Supplied material: Begin

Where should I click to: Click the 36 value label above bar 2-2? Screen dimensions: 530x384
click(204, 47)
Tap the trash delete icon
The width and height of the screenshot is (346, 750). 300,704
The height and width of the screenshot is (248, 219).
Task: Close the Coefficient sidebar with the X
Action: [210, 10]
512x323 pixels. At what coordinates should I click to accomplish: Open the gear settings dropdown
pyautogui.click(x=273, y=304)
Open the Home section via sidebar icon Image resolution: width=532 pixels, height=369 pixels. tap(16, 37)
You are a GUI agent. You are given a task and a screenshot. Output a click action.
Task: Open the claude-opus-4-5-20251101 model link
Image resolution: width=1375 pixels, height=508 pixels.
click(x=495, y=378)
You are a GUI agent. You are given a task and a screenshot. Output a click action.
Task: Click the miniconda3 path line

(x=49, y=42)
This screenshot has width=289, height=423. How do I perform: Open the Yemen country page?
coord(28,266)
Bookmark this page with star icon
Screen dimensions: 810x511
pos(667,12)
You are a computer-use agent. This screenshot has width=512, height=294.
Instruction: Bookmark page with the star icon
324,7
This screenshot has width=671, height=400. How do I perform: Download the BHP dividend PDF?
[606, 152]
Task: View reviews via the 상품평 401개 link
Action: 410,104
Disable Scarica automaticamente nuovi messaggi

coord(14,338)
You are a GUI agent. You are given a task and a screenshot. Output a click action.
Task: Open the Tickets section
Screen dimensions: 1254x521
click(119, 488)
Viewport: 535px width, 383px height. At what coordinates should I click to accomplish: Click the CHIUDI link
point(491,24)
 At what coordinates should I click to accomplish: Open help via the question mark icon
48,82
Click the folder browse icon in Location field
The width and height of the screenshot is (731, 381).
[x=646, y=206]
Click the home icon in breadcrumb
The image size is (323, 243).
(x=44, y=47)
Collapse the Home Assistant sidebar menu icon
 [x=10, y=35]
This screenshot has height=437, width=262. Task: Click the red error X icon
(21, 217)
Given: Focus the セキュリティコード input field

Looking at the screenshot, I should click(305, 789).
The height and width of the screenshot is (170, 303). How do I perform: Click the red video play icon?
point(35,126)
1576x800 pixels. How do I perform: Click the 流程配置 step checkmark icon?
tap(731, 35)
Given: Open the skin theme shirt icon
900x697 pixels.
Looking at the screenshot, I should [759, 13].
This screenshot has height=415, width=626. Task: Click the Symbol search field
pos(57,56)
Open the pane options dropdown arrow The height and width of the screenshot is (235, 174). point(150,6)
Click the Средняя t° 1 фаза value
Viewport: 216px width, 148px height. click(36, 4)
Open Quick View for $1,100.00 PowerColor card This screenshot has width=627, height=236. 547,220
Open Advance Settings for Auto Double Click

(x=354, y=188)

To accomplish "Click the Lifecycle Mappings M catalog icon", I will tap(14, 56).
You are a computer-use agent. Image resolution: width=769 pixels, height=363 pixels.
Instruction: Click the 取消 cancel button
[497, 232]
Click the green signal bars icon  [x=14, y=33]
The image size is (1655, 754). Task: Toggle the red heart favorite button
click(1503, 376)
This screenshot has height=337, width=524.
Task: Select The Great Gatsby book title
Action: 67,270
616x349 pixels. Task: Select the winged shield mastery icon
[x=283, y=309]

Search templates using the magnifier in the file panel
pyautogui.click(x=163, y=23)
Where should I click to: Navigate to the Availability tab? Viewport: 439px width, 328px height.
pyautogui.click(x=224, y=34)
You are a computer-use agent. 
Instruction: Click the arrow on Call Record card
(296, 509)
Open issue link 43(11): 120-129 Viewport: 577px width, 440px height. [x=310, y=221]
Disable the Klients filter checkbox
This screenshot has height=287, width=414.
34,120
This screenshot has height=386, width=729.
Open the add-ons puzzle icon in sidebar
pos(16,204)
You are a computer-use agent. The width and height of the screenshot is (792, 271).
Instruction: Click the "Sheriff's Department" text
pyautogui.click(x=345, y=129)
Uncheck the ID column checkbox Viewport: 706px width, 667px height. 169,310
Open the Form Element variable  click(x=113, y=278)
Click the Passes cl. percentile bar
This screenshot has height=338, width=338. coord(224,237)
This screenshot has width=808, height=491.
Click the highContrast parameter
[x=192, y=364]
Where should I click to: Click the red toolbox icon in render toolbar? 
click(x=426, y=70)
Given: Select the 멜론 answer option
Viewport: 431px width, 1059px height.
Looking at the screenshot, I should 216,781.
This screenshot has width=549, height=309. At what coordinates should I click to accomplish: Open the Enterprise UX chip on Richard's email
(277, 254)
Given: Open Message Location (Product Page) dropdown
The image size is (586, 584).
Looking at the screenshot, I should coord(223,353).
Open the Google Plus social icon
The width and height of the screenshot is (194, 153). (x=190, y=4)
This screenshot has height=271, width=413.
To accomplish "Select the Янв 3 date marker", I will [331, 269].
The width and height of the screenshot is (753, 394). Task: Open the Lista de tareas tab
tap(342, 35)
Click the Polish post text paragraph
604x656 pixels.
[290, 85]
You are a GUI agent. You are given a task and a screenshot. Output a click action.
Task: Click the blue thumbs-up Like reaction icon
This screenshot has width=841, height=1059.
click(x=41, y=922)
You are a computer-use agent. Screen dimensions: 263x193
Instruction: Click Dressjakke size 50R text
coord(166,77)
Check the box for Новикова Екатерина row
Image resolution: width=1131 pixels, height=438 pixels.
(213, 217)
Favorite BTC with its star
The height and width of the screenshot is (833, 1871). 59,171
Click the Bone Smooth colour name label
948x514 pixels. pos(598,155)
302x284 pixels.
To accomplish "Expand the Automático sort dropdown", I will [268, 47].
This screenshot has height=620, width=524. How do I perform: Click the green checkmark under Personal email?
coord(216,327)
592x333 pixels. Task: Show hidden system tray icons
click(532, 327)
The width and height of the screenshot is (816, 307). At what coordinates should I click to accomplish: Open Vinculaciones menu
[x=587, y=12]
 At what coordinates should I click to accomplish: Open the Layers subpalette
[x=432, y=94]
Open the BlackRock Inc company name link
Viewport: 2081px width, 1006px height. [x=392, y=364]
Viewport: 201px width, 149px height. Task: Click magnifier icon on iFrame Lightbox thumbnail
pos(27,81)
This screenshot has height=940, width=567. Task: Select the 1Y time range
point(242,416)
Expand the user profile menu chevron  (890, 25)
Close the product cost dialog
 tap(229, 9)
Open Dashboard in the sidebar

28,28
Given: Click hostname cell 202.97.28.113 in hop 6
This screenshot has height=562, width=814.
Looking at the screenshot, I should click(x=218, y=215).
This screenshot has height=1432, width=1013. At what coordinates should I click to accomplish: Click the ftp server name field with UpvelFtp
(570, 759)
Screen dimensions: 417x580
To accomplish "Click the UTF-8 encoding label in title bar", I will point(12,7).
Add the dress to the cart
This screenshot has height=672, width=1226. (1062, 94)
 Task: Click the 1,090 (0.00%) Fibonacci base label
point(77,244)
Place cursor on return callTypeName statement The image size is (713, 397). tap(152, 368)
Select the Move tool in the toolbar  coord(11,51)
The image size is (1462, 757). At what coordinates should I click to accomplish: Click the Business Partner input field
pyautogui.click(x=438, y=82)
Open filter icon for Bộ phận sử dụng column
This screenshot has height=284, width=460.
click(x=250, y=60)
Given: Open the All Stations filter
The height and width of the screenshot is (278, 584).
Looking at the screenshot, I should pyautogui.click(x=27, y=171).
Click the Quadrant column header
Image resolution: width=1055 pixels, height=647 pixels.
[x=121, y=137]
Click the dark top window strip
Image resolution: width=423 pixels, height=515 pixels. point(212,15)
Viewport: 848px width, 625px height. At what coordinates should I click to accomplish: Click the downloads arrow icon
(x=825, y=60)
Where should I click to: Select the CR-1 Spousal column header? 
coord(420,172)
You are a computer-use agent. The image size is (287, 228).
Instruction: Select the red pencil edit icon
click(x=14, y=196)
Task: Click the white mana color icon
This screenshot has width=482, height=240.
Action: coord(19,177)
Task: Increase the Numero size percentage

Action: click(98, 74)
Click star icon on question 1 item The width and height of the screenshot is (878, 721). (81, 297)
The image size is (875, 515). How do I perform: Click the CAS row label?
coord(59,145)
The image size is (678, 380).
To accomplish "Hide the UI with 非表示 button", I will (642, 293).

Supplied material: End

What the task asks:
All lines that hold the word "checkbox" should be copied from the data.

Solution for this task:
Disable the Klients filter checkbox
Uncheck the ID column checkbox Viewport: 706px width, 667px height. 169,310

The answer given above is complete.